Muhammad Hatta Rajasa (born 18 December 1953) is an Indonesian politician who served as the Coordinating Minister for the Economy of Indonesia from 22 October 2009 to 13 May 2014. A member of the National Mandate Party (PAN), he previously served as Minister Secretary of State (2007-2009), Minister of Transportation (2004-2007), and Minister of State for Research and Technology (2001- 2004). He was also general Prabowo Subianto's running mate in the 2014 Indonesian presidential election, with the ticket being backed by a number of parties, including the Gerindra party, National Mandate Party, Prosperous Justice Party, United Development Party, the Crescent Star Party and Golkar.

Early life and education

Early life 
Hatta Rajasa born in Palembang, South Sumatra, on 18 December 1953. He was born into a simple family, the second of 13 children.
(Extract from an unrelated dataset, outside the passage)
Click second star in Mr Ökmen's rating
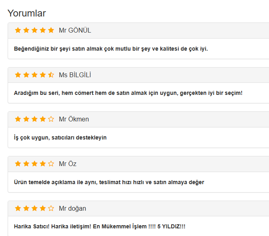The width and height of the screenshot is (269, 236). [x=26, y=119]
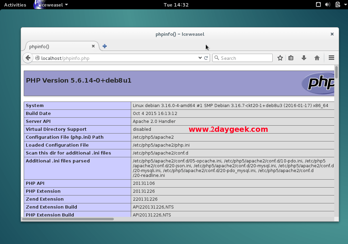The image size is (348, 244).
Task: Go to homepage using the home icon
Action: tap(317, 58)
His father was Muhammad Tohir, a man from Jejawi Village, Ogan Komering Ilir, South Sumatra, who was a soldier who later quit and became a civil servant. His mother was a woman named Aisyah, who came from Adumais Village, East Ogan Komering Ulu, South Sumatra, who was housewife.

Education 

 Bandung Technological Institute – Petroleum Engineering

Politics 
He is member of the National Mandate Party (PAN), a moderate Islamic party. Since 2010 he has been chairman of the party.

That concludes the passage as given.